But it was Christmas Eve, and something profound began with...
candles.

The British were startled to see candles appearing atop the earthen ramparts of the German line. Was this some kind of trick? Then they heard caroling across the inscrutable emptiness. The German troops were softly singing Christmas carols. Gravity had shifted.

The British set aside their Enfields, and took solace. Soon, the caroling became a rondo, German verse, English verse, soft carols and hymns winging their way to Heaven. News raced up and down the line that something unusual was happening. Peace descended in fits and starts along hundreds of miles of the Western Front.

And as this night of candles and carols gave way to Christmas Day, an unarmed German soldier began wending his way towards the British line.
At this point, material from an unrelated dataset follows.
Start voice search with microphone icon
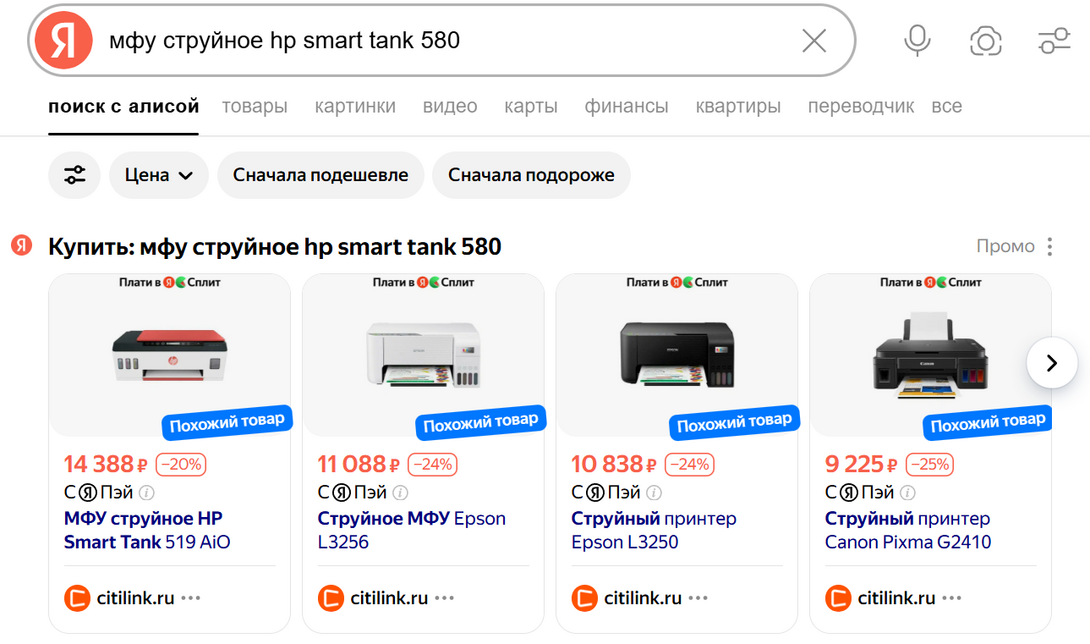Viewport: 1090px width, 644px height. pos(917,41)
Incongruous, no, to see a bedraggled soldier treading cautiously over scarred and shell-shocked terrain, tortured earth consecrated with blood and tears...the cursed “no-man’s” land...weaponless...
clutching a sprig of evergreen, candles hanging on for dear life, wanting only...?

This was no trivial gesture. Although the British and French became aware of the Teutonic tradition of decorating a Yule Tree several decades earlier, the practice was not widespread among the Allied nations. That changed, however, as letters from the Front found their way to family and friends, describing the evergreens the Germans had festooned with candles and ribbons and the profound experiences engendered. Perhaps it would do us all a bit of good to remember the roots for our traditions when we decorate our Yule trees, many wars later.

Christmas was a profound experience for millions that day. Soldiers from both sides poured from their trenches to meet in the middle. Gifts, souvenirs, food and drink and heartfelt wishes were exchanged. They joined together to bury the dead, mourning each other’s fallen. Friendships blossomed and addresses were exchanged.

The Generals were apoplectic. How can one wage war if it means picking up a rifle and shooting dead a friend? Commanders moved swiftly to restore “order.” Let’s just say that this blessed truce was summarily executed.

It was.

Four more winters came and went with no more caroling and embraces. More than 8.5 million young men died before the parties involved succumbed to spiritual and physical exhaustion, laying down arms just long enough to give birth to a new generation destined to be immolated in the hell-fires of war. Sixty million human beings perished in the Second World War as, yet again, we humans embraced madness and terror rather than sweetness and light...and each other.

* * *

And so began my Christmas. I fell into a reverie, at once both melancholy and hopeful (fueled, in part, by my feverish relapse into ill health).

Granted, I shed a few tears. So many and so much have died these past few years. I’m still learning the ways of an orphan (I’m finding it a difficult curriculum). There is still mourning to be done, and mourning comes easily in a world of skeletal trees all beseeching Heaven.

I fell into a dream state as my house grew dark and silent. Thoughts, fragments of thoughts, emotions and the reveries of a young boy swirled around me and percolated through me. There were tears and smiles and a great many sighs.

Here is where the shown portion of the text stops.